It was a difficult week for blogging.
Maybe you noticed.
I was moody and uncreative.
I found it hard to focus and spent most of the week completely annoyed.
I didn't figure you wanted to read what I really felt like writing (trust me on this) so I just skipped it.
So now I'm feeling more alive and have a few quality thoughts to write.
First of all, can someone tell me that *all* little boys are born with the desire to be naked. Tell me it's not just my boys. If it's not a universal genetic tick then I fear I am in deep trouble.
Because I discovered my youngest running naked (or nekkid, for you true southerners) in the backyard no less than 3 times this week. Yes, he's 3 and learning about the proper use of certain porcelain facilities and it seems that this stage of learning has brought out an intense desire to neglect all clothing and just... well, run free. I hope no one saw him riding the bike without a stitch. If they did, I have no doubt that they shook their heads and muttered "where is that boy's mother?"

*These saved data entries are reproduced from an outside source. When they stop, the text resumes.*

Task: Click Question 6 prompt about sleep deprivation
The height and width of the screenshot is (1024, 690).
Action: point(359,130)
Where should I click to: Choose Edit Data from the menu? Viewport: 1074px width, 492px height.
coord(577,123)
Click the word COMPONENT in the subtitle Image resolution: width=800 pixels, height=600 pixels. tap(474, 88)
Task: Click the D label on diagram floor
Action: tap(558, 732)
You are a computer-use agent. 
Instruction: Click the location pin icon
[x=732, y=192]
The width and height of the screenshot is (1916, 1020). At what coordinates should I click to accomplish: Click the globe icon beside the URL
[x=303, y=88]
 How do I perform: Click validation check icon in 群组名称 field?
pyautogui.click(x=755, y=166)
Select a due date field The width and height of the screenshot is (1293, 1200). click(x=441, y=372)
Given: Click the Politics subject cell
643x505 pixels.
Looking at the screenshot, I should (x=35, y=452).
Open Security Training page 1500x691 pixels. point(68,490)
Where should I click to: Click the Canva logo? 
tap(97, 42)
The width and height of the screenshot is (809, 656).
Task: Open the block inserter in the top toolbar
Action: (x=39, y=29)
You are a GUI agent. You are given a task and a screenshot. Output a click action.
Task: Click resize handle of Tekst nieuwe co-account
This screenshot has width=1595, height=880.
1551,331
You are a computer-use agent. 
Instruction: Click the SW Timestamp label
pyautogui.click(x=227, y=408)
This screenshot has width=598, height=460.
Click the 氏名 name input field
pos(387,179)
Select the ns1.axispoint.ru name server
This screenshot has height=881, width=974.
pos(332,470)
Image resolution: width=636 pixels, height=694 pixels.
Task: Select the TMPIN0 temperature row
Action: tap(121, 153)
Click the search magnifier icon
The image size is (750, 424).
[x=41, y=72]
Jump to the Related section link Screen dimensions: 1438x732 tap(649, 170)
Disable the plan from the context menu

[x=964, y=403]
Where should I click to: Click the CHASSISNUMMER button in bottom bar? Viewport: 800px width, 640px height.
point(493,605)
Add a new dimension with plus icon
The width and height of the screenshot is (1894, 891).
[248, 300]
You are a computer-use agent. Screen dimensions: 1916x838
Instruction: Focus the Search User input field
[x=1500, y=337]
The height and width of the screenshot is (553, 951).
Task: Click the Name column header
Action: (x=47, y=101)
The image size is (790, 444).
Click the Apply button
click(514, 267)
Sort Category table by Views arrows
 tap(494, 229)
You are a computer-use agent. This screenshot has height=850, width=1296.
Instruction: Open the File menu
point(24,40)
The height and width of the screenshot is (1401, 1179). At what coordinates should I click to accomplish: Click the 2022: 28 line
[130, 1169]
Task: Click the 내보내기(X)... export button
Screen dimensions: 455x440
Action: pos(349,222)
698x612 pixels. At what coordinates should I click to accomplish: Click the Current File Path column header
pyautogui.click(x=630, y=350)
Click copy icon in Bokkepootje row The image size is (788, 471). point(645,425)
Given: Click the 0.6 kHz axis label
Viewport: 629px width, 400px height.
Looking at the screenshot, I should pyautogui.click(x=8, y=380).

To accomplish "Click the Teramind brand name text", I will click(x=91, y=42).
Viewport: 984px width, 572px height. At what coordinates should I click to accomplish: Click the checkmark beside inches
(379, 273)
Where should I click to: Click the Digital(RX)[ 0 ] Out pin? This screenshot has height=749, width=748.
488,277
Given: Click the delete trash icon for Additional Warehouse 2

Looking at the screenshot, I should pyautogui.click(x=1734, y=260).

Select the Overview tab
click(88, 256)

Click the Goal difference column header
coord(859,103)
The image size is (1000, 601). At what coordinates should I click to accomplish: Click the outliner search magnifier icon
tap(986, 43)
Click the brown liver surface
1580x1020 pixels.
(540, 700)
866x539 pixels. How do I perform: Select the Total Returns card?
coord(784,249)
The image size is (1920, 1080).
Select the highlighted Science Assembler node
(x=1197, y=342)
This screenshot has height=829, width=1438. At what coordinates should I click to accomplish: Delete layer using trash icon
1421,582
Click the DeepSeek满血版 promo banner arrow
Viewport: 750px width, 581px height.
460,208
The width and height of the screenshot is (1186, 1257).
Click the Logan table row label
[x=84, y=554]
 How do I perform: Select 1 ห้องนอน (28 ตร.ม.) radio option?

She's pulling out her hair, I assure you.
In the reading news, two items.
First, I could not be more diametrically opposite Terri Gross on most every issue if I tried, but for some (perhaps sadistic) reason, I listen to her show pretty often. It's Fresh Air on NPR . Her interview on Monday with Michelle Goldburg about the new book, Kingdom Coming: The Rise of Christian Nationalism, made me feel so many things:
--Sadness, that so much of what this woman has written is just not true. It's mostly spin and perceptions.
--Mad that she presumes to make assumptions about *all* of Christianity based on her limited amount of exposure to a few Christians as an outsider.
--Irritated that she really believes that Christians are vieing for world domination.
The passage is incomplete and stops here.